The motion — which passed — mirrors a worrying trend in the United States, as well, where developers are building residential properties in close vicinity to long-established live-music venues.
For example, San Francisco's downtown, "south of Market" club scene saw the closing of several live-music venues a few years ago after builders erected a number of lofts, offices, and apartments in the trendy neighborhood.
It had been a community of clubs, restaurants, bars, as well as small factories, mom and pop stores, trade-only design warehouses, and offices that closed around 6 pm. When residents started moving in, the complexion of the area changed, and noise complaints prompted a few dance clubs and live-music bars to shut down.

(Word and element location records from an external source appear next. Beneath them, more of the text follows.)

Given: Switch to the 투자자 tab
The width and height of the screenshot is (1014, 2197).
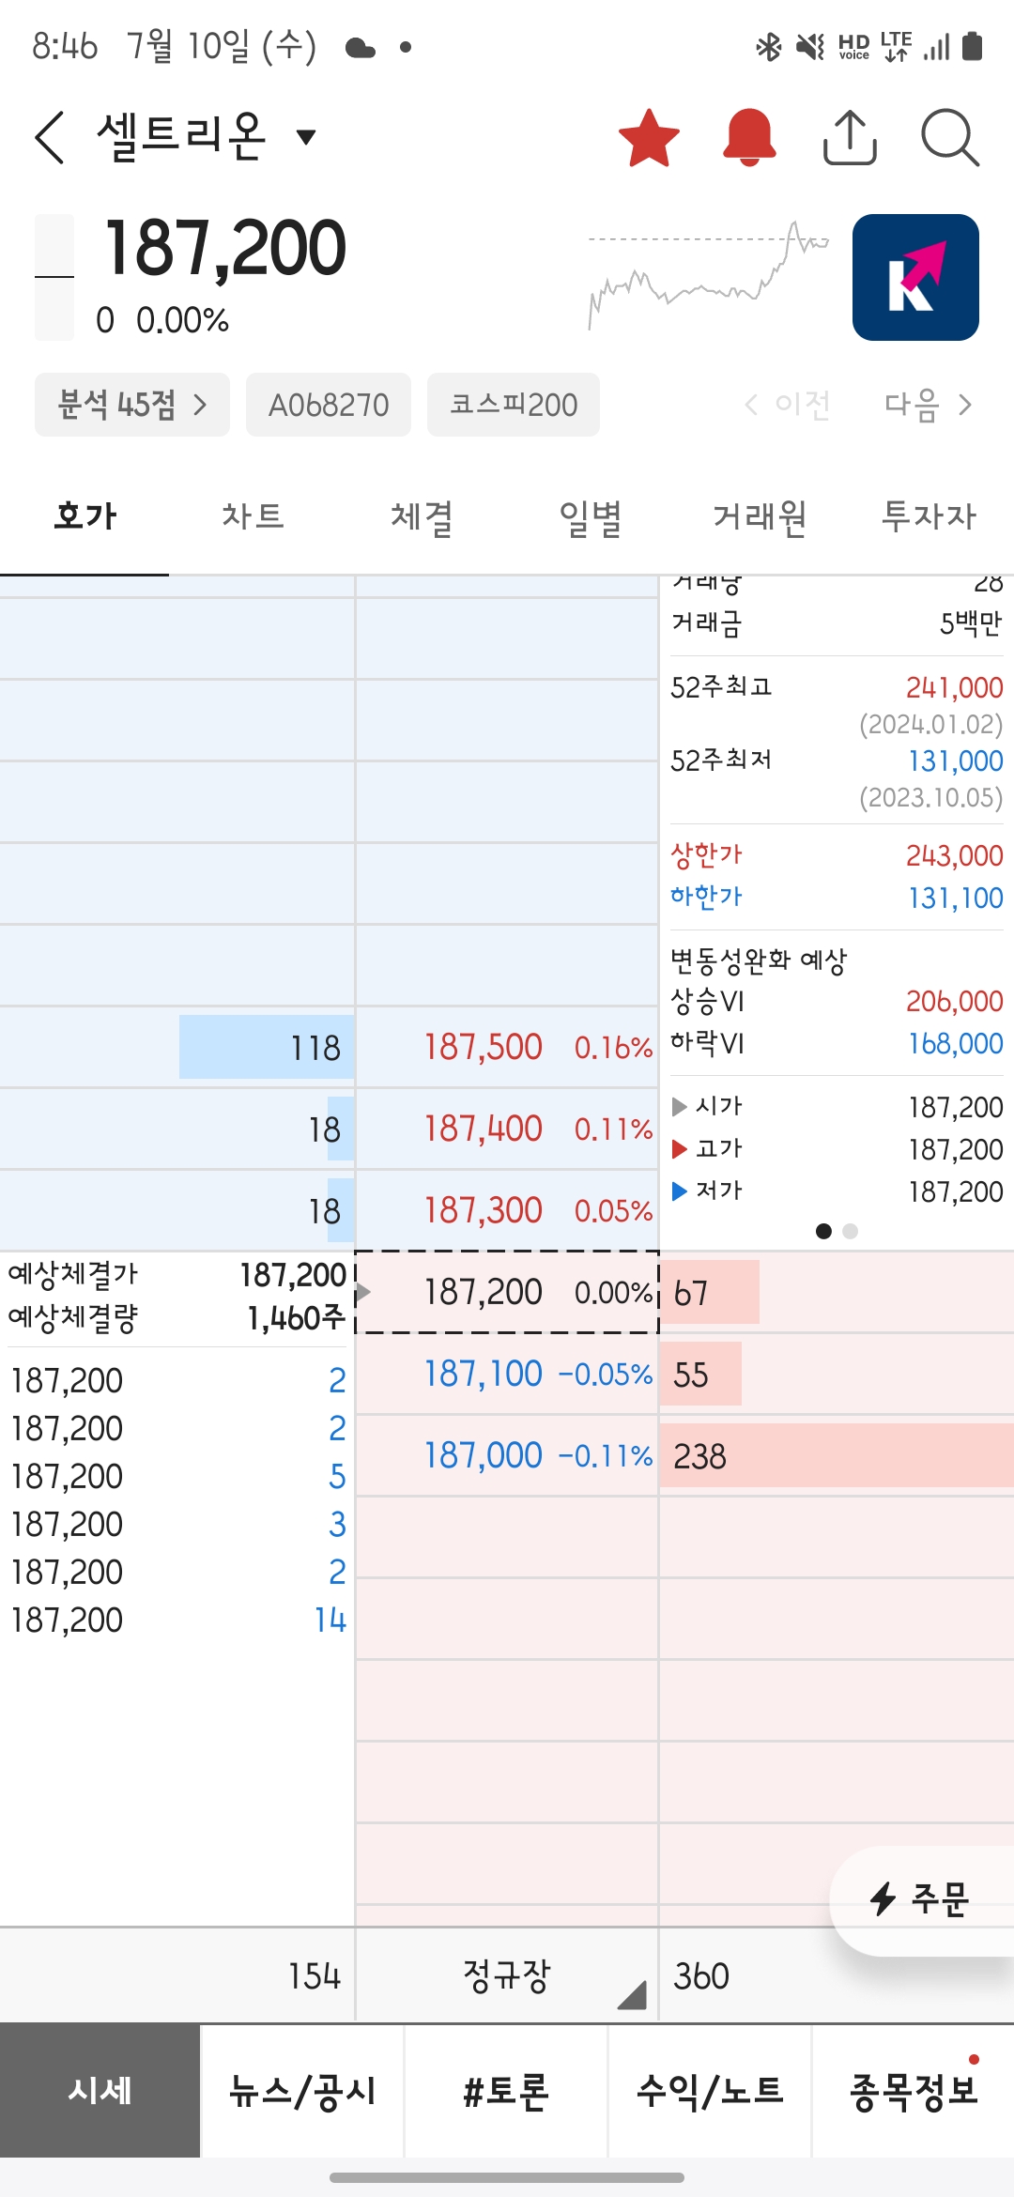Looking at the screenshot, I should click(x=929, y=515).

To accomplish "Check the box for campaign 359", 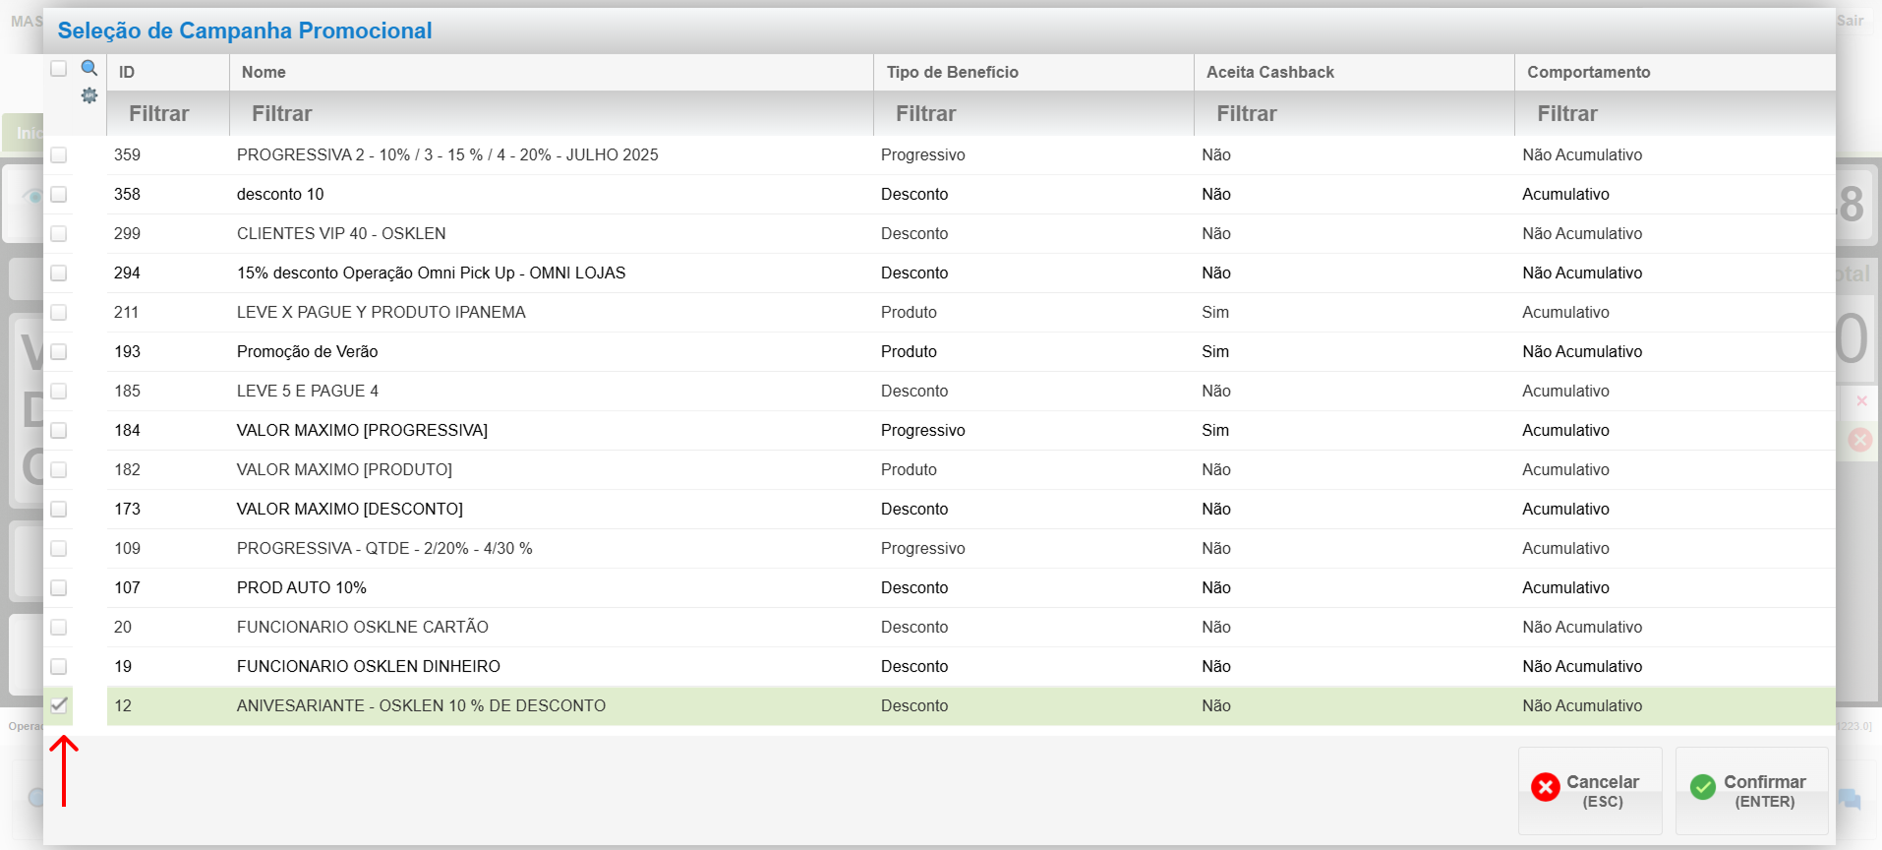I will point(59,154).
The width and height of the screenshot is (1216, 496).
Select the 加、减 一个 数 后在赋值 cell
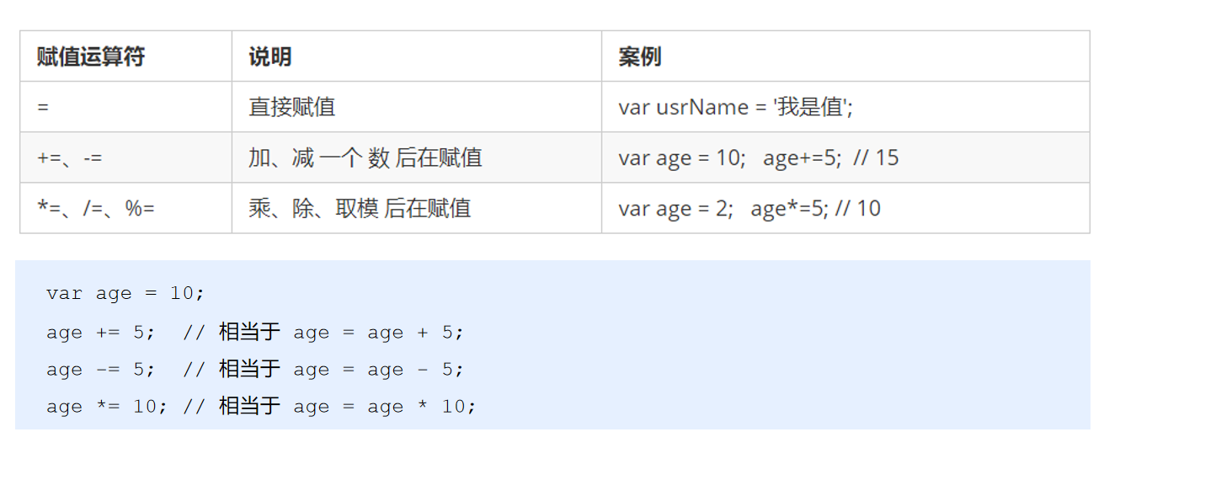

In passing the British resolution, Musicians Union general secretary John Smith stated: “Venues must, of course, stick to the terms of their license and residents must be able to complain if they do not comply or are causing a genuine nuisance. But equally, flats which are built above, adjacent or nearby to an existing music venue should not take precedent over an established institution. The onus should be on the agent of change, and developers who build flats and houses next to venues must be required to let potential residents know so that they can make an informed decision about whether they would like to live there, as well as ensuring adequate soundproofing.”
What are your thoughts on this matter? As live music appears to be threatened in many communities — by wavering profitablility for club owners, slowing attendance, and other factors — does it make sense to allow unreasonable noise complaints from new neighbors to prompt long-standing venues to close?